Et je l'impression que ça débloque des choses aussi.

Attention : le journal reste ma principale activité. C'est là que je pose des mots sur les choses importantes et que j'ai vraiment l'impression d'avancer. Mais... Je sais pas. Parfois il y a des idées qui n'ont pas besoin de longues phrases. Juste deux ou trois mots savamment placés sur la page qui créent une tension ou quelque chose. Et ça n'aurait pas de sens de les taper. Un peu comme les listes que j'avais partagées dans ce post.

Sachant qu'en plus ça m'avait toujours emmerdé les gens qui disent "moi, j'écris toujours au stylo, j'ai besoin du contact avec le paper gna gna gna". Je m'en fous du contact avec le papier. Il me fait chier le papier. C'est un arbre crevé pour rien. C'est le rappot à l'epace qui m'intéresse. Le fait de ne pas mettre les mots à la queue leu leu, bêtement, comme s'ils attendaient dans la file pour les toilettes.

D'ailleurs, tous les trucs importants – les romans, les scénarios, les articles – je les écris sur ordinateur.

J'ai besoin de voir à quoi ça va ressembler à la fin.

D'ailleurs, j'ai un système pour écrire qui m'aide beaucoup à prendre du récul.

J'écris sur un petit programme qui s'appelle "Vim", dans le Terminal (si vous ne savez pas ce qu'est le Terminal, je ne vais pas vous l'expliquer maintenant) et qui est normalement utilisé par les codeurs. C'est un programme extrêmement spartiate où j'écris en blanc sur fond noir. Aucune mise en forme, rien.

En revanche, j'appuie sur une combinaison de touches et BOUM ! Apparaît le roman dans une forme presque imprimée. Ou BOUM ! Apparaît le scénario formaté comme il faut.
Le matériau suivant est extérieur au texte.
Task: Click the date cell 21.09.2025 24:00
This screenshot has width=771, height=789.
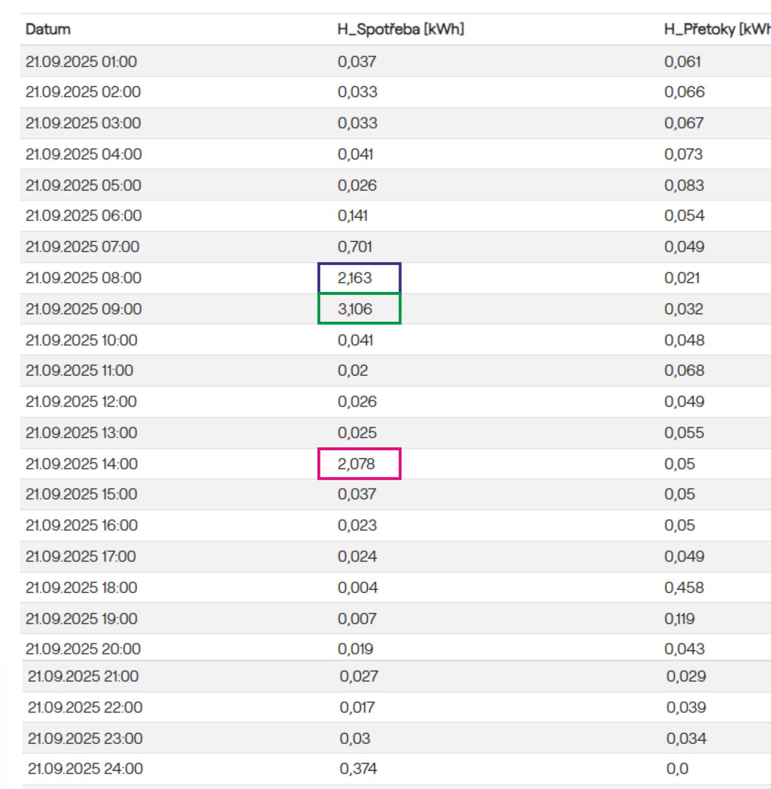Action: pyautogui.click(x=85, y=768)
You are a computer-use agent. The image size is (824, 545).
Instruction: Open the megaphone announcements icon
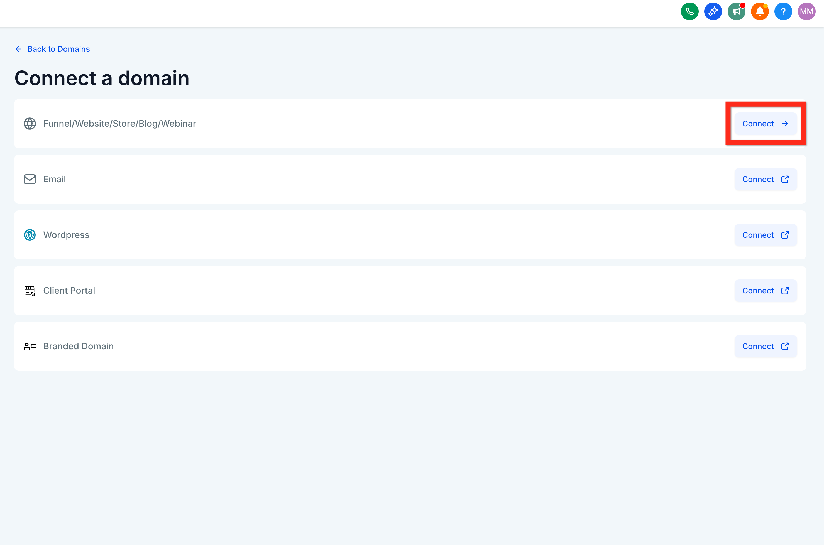click(736, 11)
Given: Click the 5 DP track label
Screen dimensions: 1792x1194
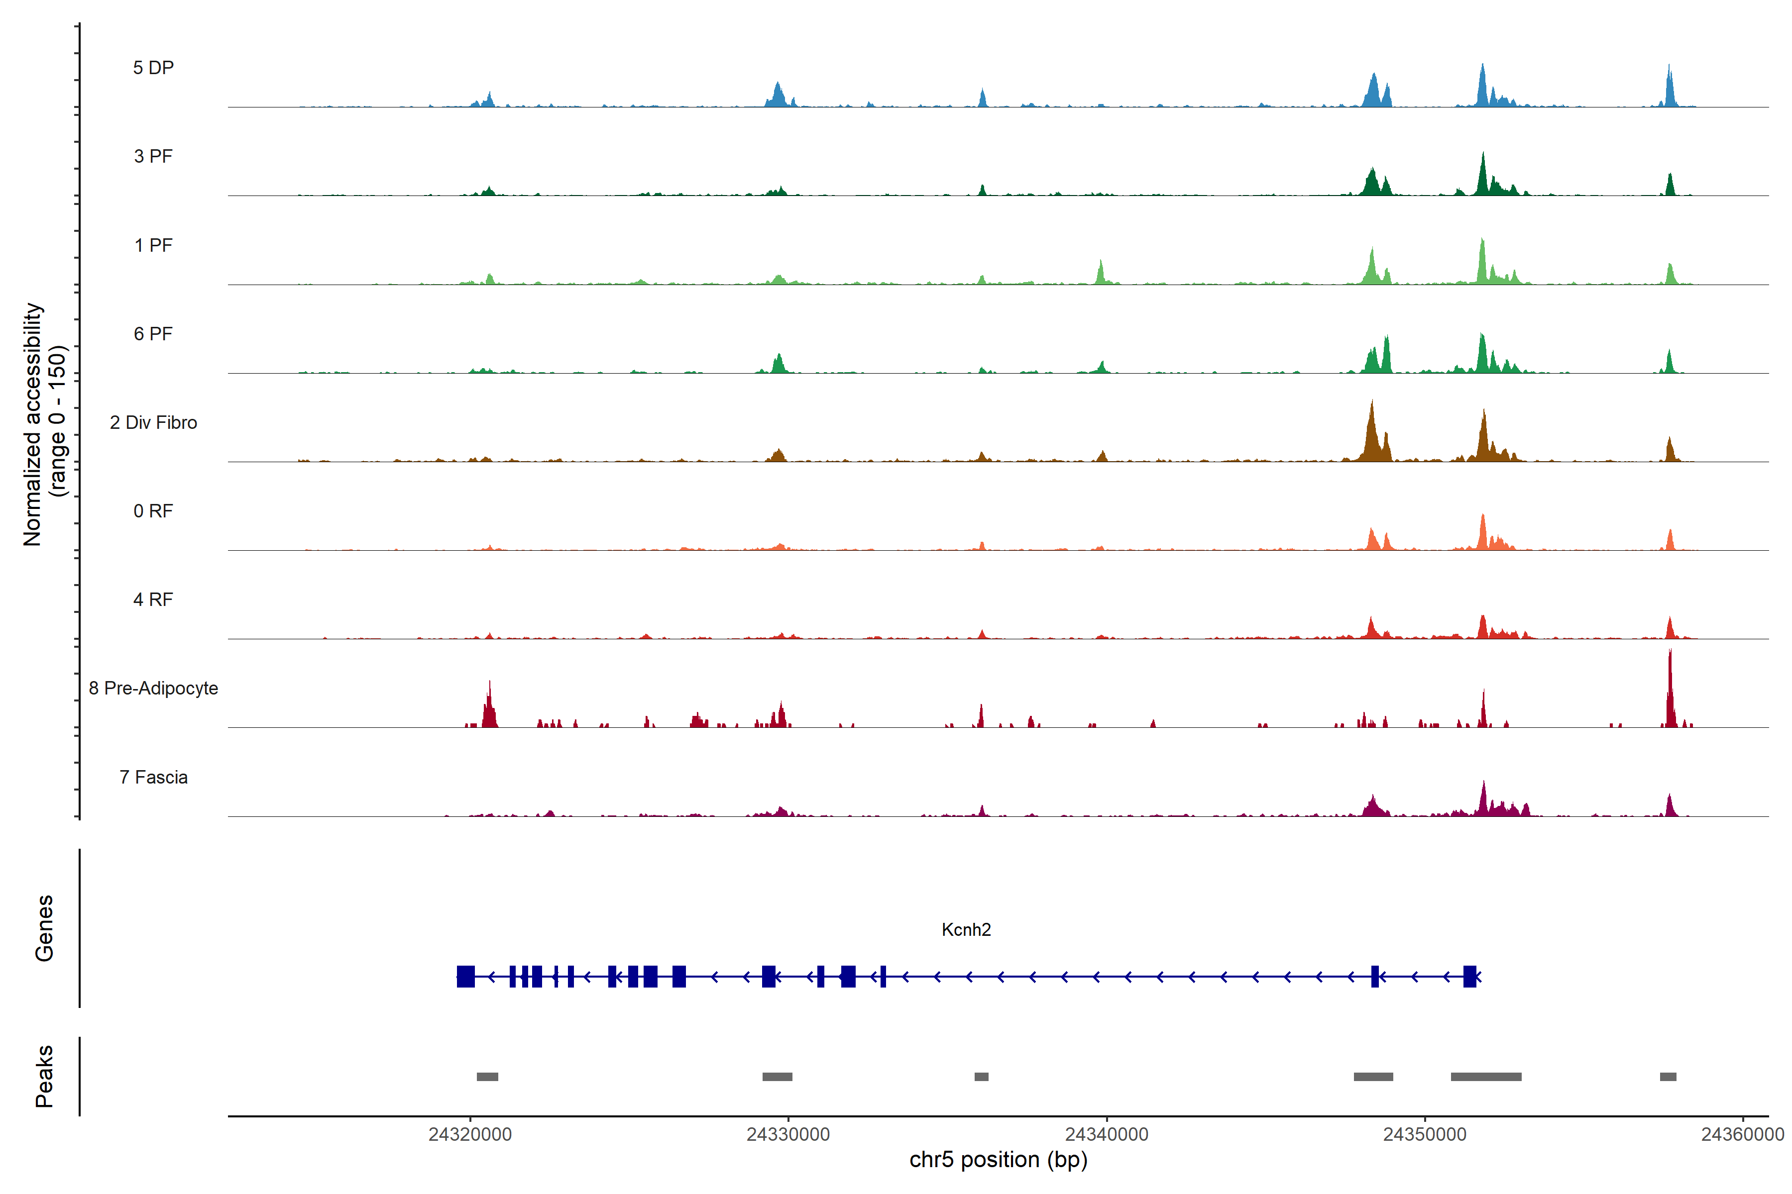Looking at the screenshot, I should click(153, 68).
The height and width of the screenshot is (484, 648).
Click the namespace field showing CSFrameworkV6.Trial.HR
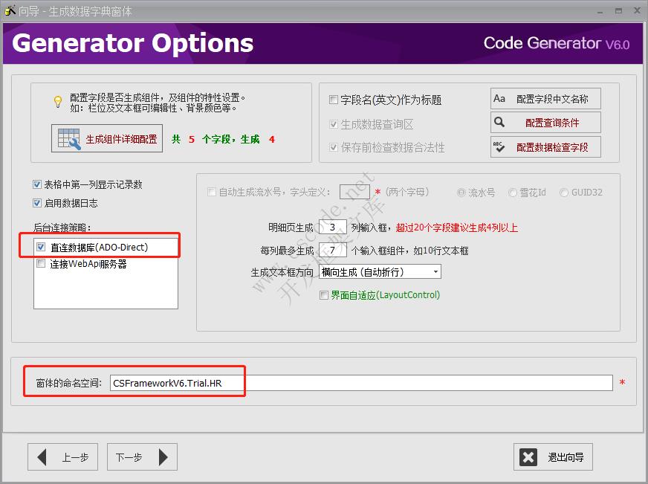point(297,381)
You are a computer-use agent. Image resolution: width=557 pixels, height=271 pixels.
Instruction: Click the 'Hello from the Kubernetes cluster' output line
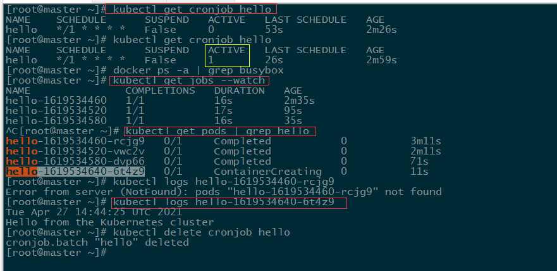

Et ça m'aide beaucoup, cet aller-retour. Ça m'aide à prendre du recul. J'écris dans un environnement où la forme ne compte pas puis, quand j'ai fini, je regarde ce que le lecteur verra (ou en tous cas une version très proche). Et ne pas voir dans le même environnement où on écrit, ça permet un peu de se laver les yeux.

Parce que, soyons honnête : tout est dans le recul.

Il faut dormir sur les choses.

C'est ça, la seule arme de l'auteur et de l'écrivain.

Si vous lisiez mes premiers jets de quoique ce soit, vous penseriez qu'ils sont écrits par un enfant de cinquième avec de gros problèmes personnels. Mais quand je viens de l'écrire, je ne m'en rends pas compte. Je trouve ça génial. C'est le lendemain que je me rends compte à quel point c'est pourri. Alors je reprends, je corrige.

L'écriture pour moi, c'est vraiment comme de la sculpture.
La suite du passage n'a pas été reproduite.